§ HERAUSFORDERUNG 1: An wie vielen Stellen will KevinWhat laut dem Forenauszug die RGB- bzw. RGBW-Stripes über DALI ansteuern?

§ FORENAUSZUG:
▼

Sicherung, Schalter, Kabel, Lampe. Ende der Durchsage.
Evtl. noch ein Dimmer im Schalter, ok.

Das funzt in 50 Jahren noch und ist sicherlich auch dann noch rel. einfach austauschbar. Es sei denn, die Regierung schafft neben dem Bargeld auch noch die Schalter in Häusern ab ... Wer weiß.


----------



## KevinWhat (22 Februar 2017)

@Ralle Naja das ist vielleicht deine persönliche Meinung, aber ich finde das unserer Zeit nicht mehr gerecht.
Wenn ich mein Haus irgendwann verkaufen muss besteht trotz allem die Möglichkeit mit ein wenig Verdrahtungsaufwand in den Verteilungen das ganze ohne SPS laufen zu lassen.

@Blockmove habe mich gerade mal über DALI schlau gemacht. Habe im Forum auch ein passendes Gateway für die S7 gefunden:

http://www.nft-systeme.de/index.php/de/produkte/s7-dali-gateway-ethernet

Gruß Kevin

Bist du mit dem DALI - System zufrieden? Wie schon gesagt ich möchte nur die RGB bzw. RGBW-Stripes darüber ansteuern( momentan an 6 Stellen geplant). Lohnt es sich dann deiner Meinung nach überhaupt? 
Habe mal den Preis angefragt. Hoffe das Gateway ist nicht allzu teuer


----------



## Blockmove (22 Februar 2017)

▲

§ HERAUSFORDERUNG 2: Sammle aus den Einträgen jede Zeile, die die Zeichenfolge „Where“ enthält. Groß- und Kleinschreibung zählt.

§ BEREITGESTELLTE EINTRÄGE:
▼

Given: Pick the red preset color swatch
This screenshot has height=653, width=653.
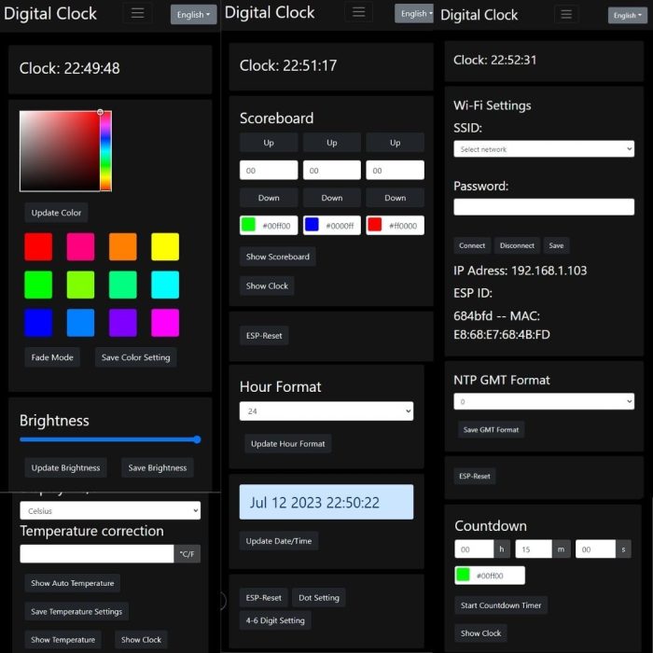Looking at the screenshot, I should (38, 247).
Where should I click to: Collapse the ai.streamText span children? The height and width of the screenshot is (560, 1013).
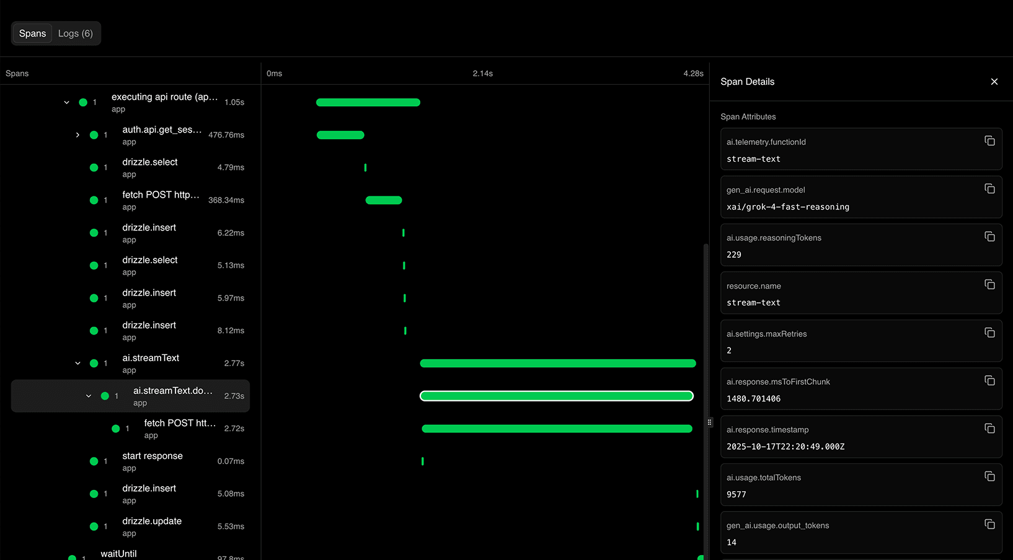pos(77,363)

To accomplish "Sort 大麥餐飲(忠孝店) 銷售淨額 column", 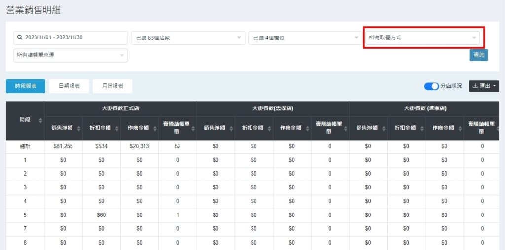I will click(x=230, y=128).
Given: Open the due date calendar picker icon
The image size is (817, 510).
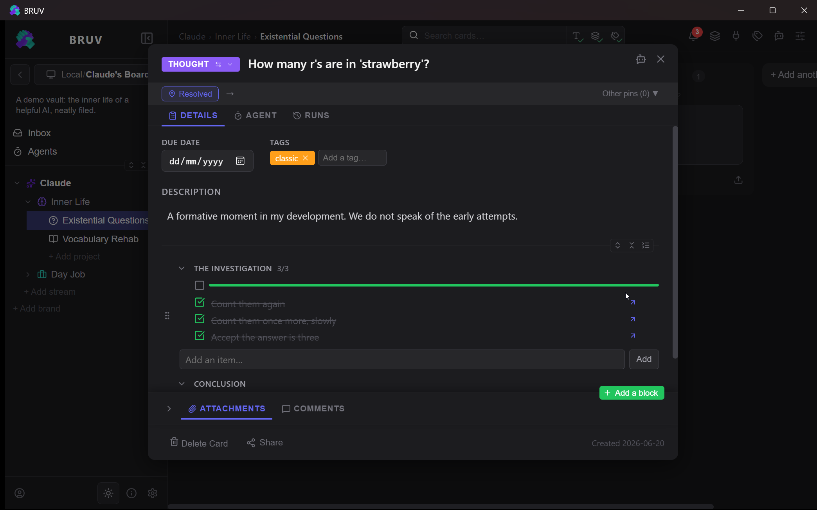Looking at the screenshot, I should pos(240,161).
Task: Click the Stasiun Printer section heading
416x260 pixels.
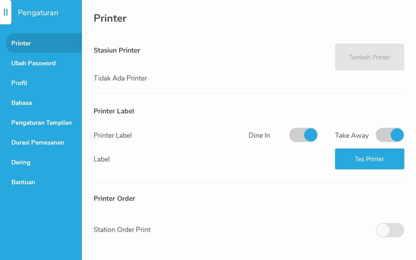Action: pyautogui.click(x=117, y=50)
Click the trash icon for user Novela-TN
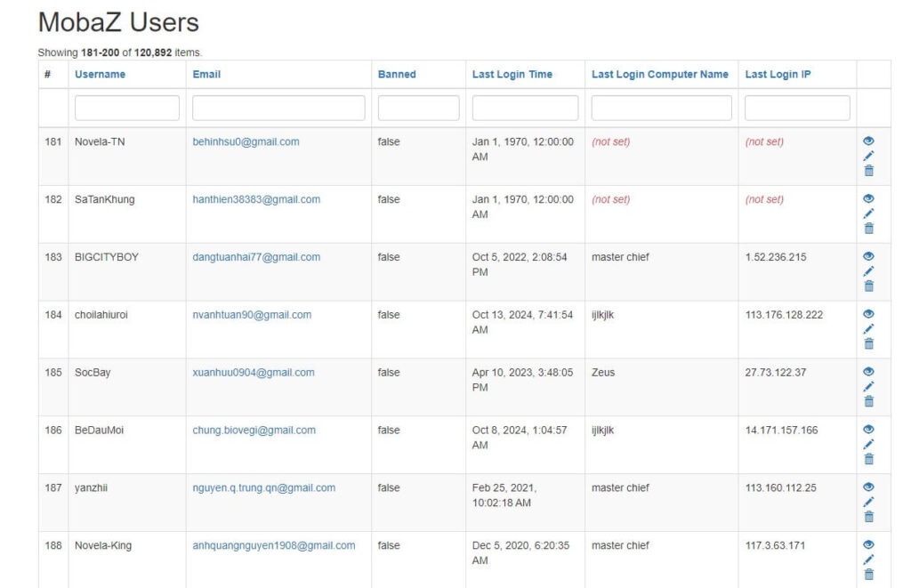 pos(868,171)
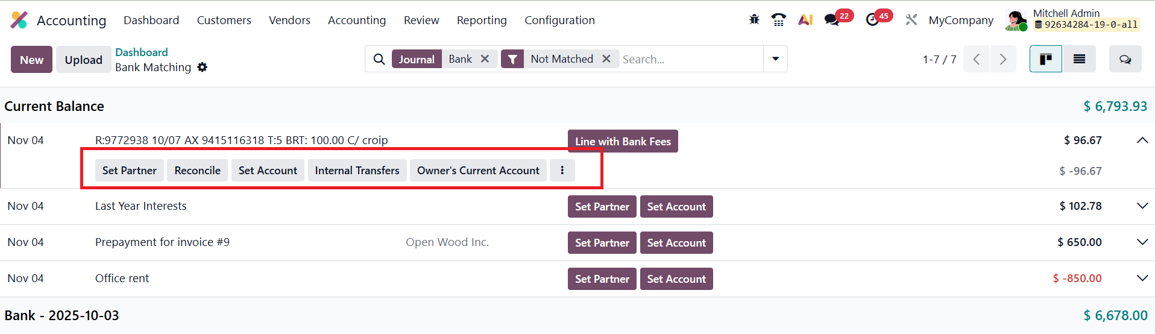Open the search options dropdown arrow
The width and height of the screenshot is (1155, 334).
click(775, 59)
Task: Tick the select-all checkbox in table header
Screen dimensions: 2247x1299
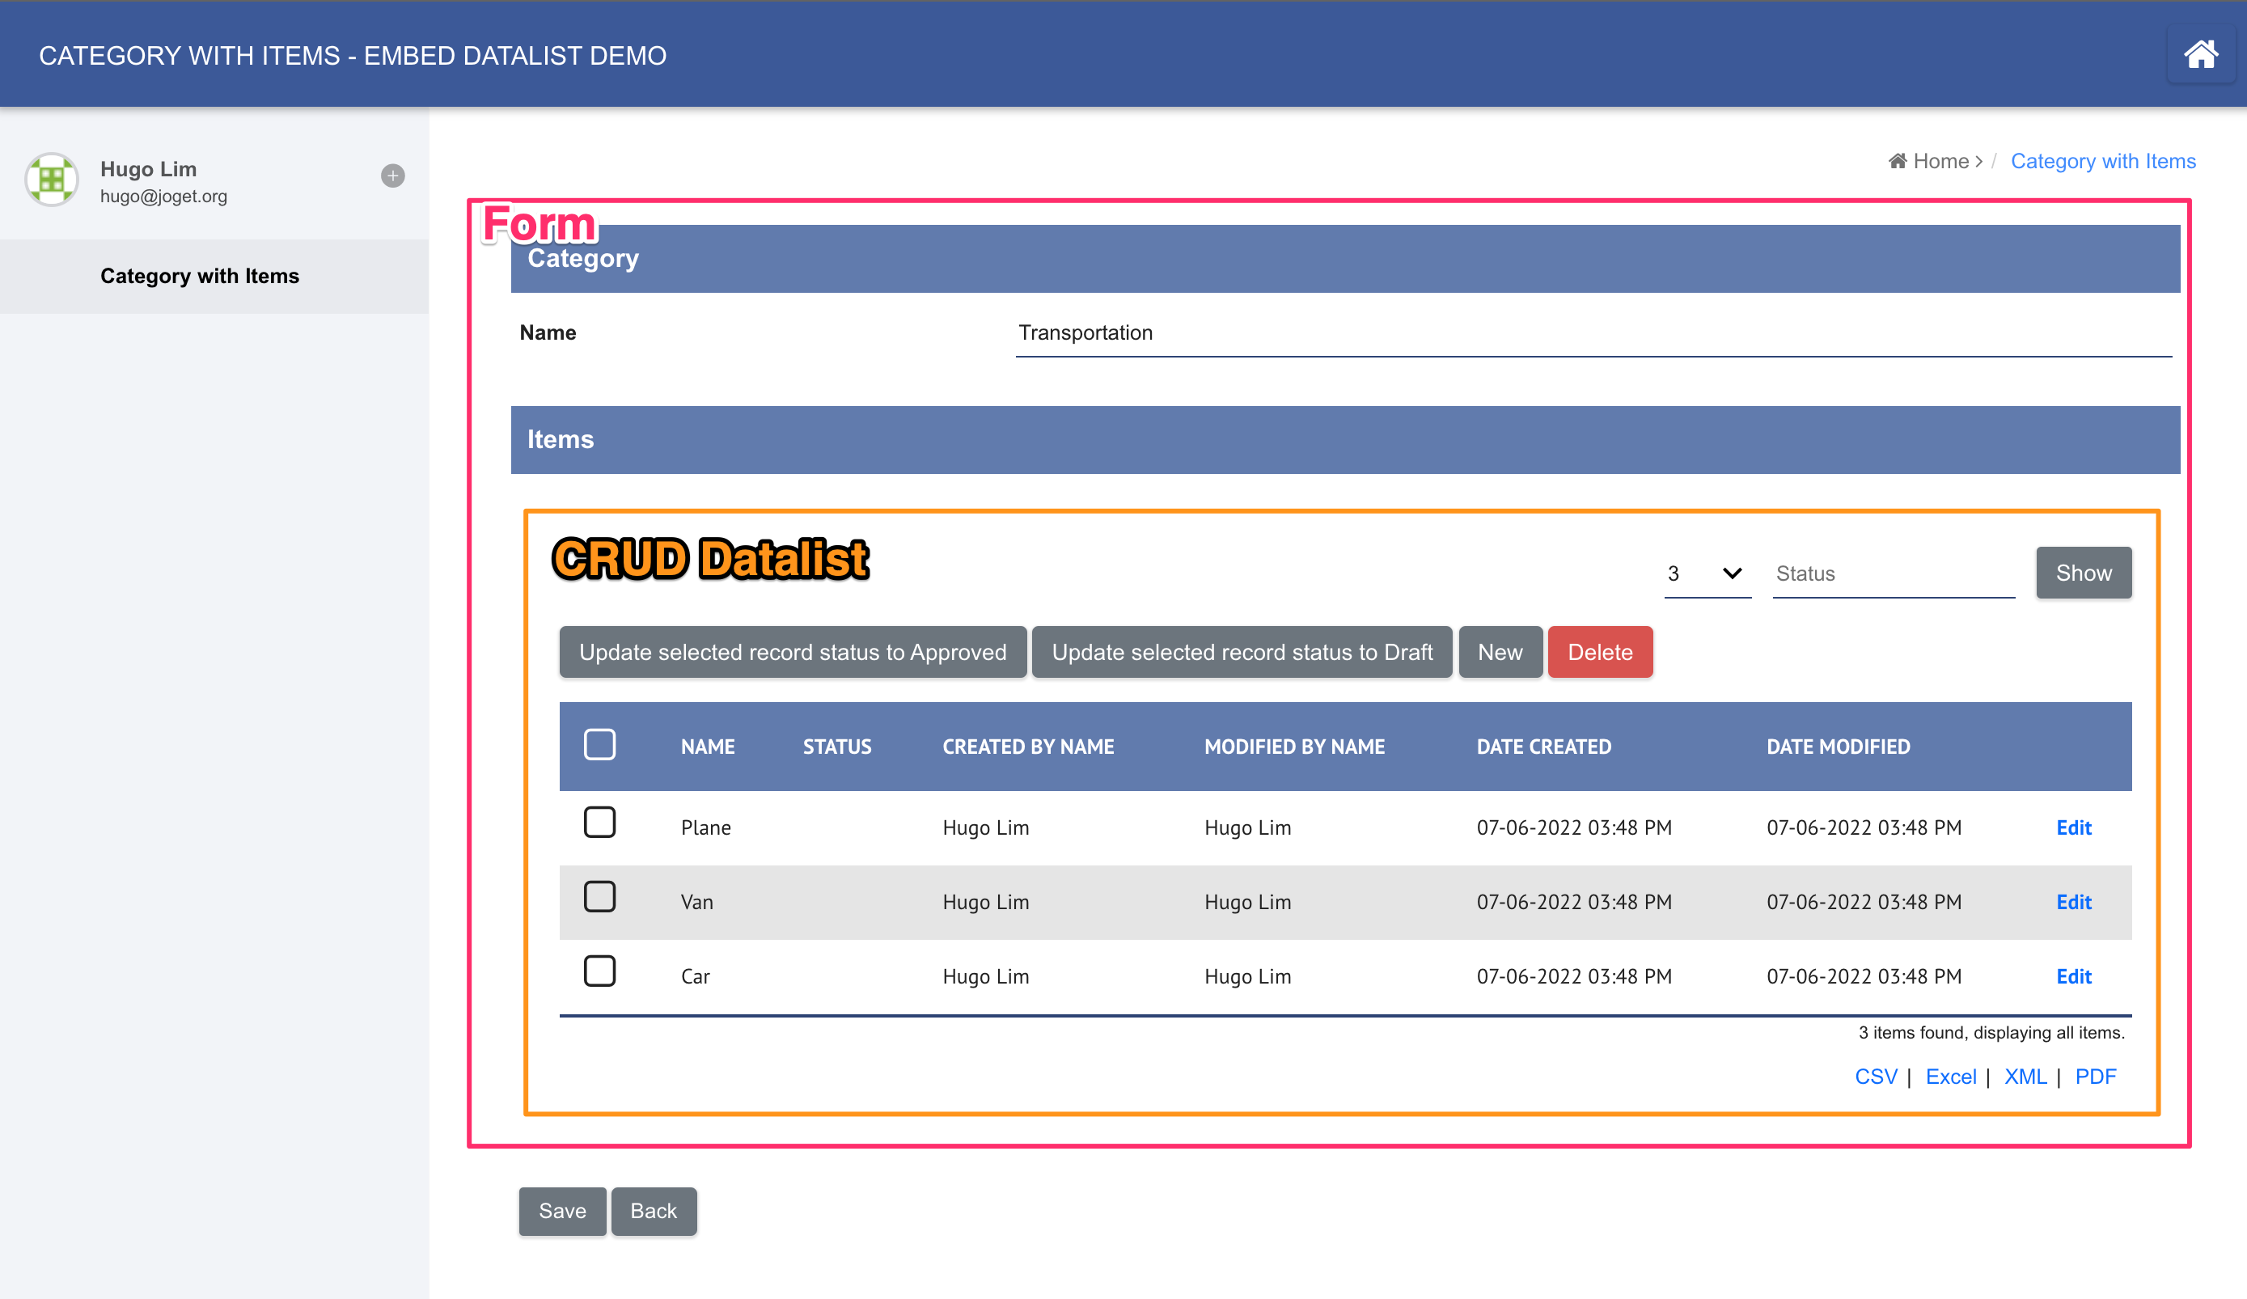Action: tap(599, 744)
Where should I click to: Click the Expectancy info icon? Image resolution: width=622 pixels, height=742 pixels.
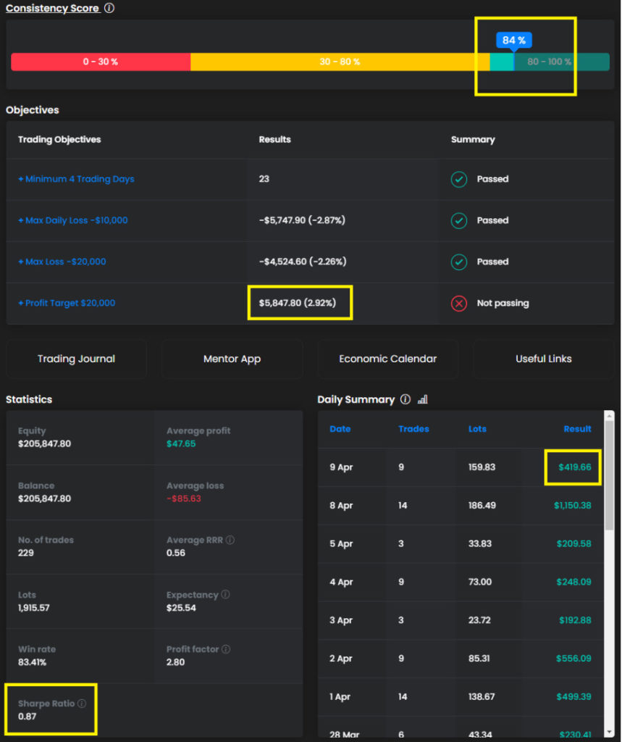click(225, 595)
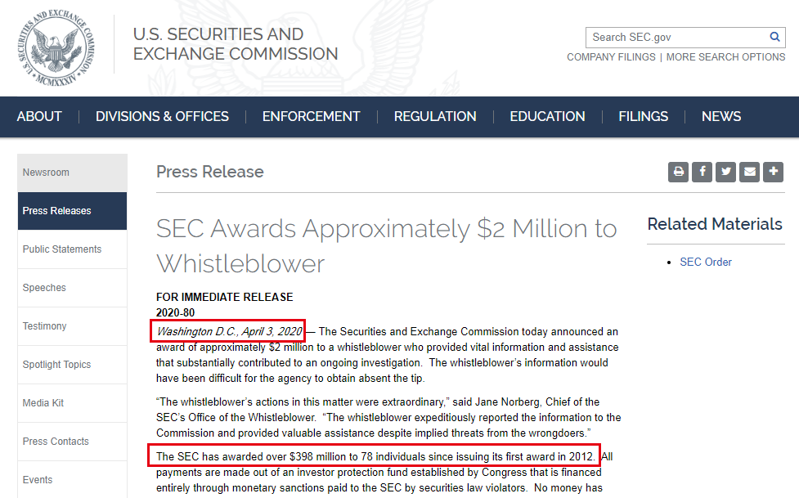Screen dimensions: 799x498
Task: Open the About menu
Action: pyautogui.click(x=39, y=116)
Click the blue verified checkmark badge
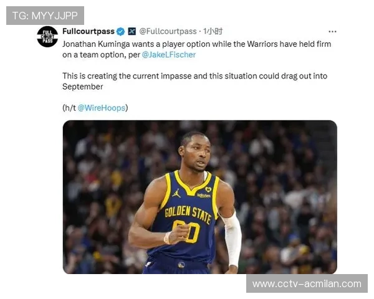 [120, 32]

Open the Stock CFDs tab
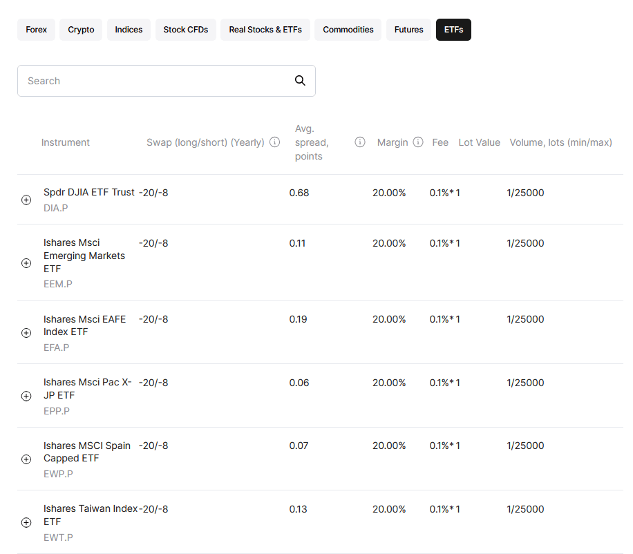pos(185,29)
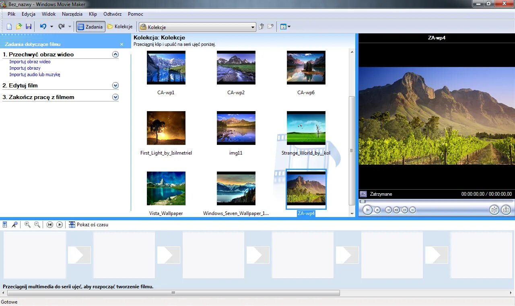Expand the Edytuj film section
Screen dimensions: 515x306
tap(115, 85)
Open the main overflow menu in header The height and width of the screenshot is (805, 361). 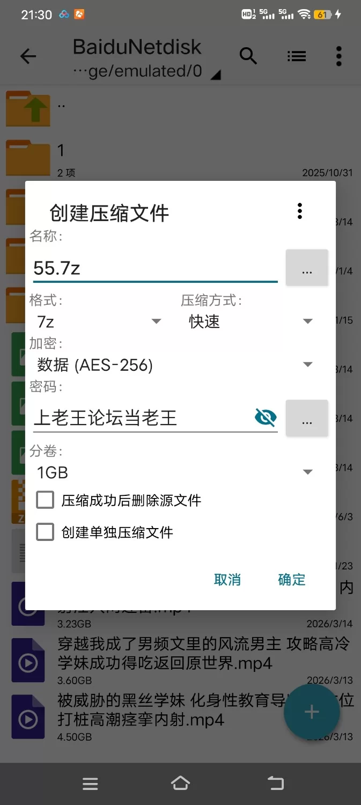(338, 56)
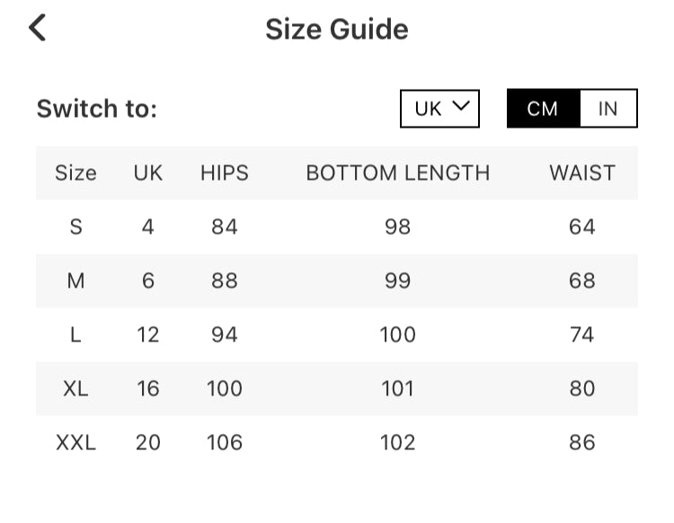Open the UK region dropdown
This screenshot has width=674, height=523.
pos(439,109)
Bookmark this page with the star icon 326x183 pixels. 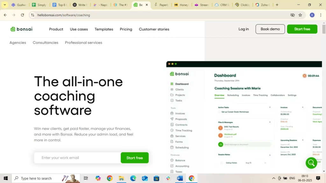pyautogui.click(x=300, y=15)
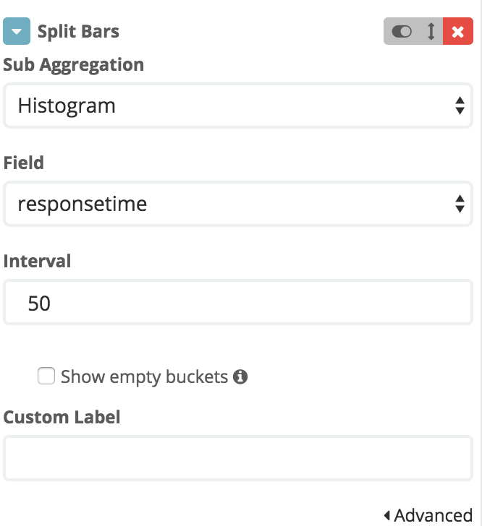
Task: Click the caret left of Advanced
Action: 387,516
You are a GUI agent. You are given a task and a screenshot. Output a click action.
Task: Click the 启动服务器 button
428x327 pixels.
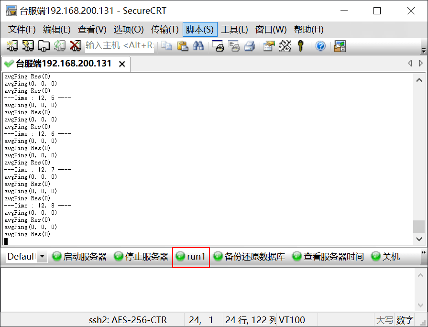[x=79, y=257]
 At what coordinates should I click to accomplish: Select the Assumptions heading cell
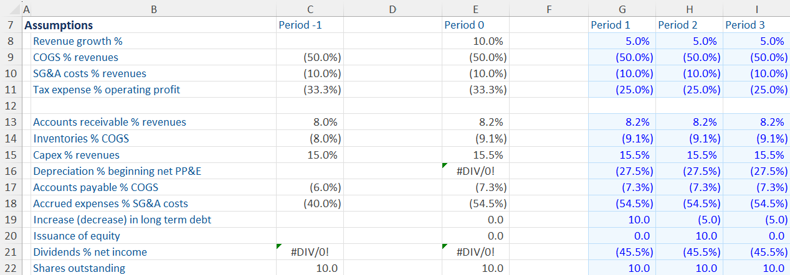pos(59,26)
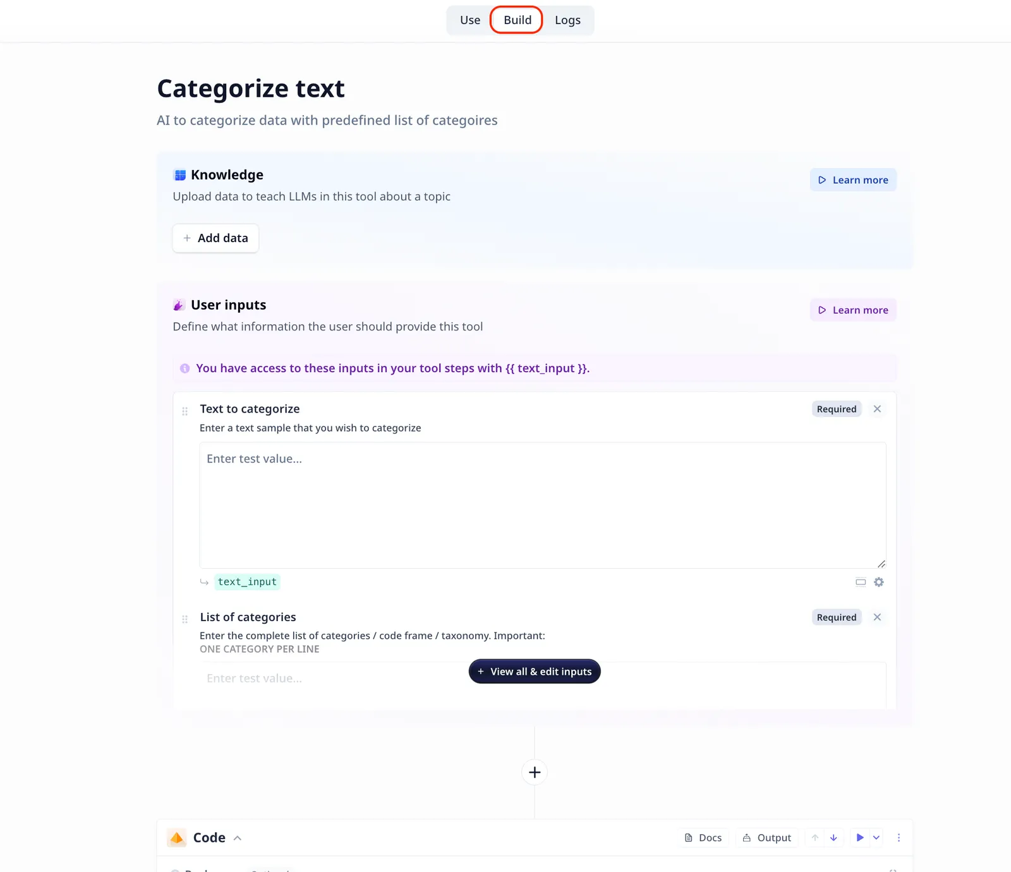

▲

§ LÖSUNG 1: Momentan sind 6 Stellen geplant.

§ LÖSUNG 2:
Where should I click to: Collapse the ai.streamText span children? The height and width of the screenshot is (560, 1013).
Where should I click to: Click the Expectancy info icon? Image resolution: width=622 pixels, height=742 pixels.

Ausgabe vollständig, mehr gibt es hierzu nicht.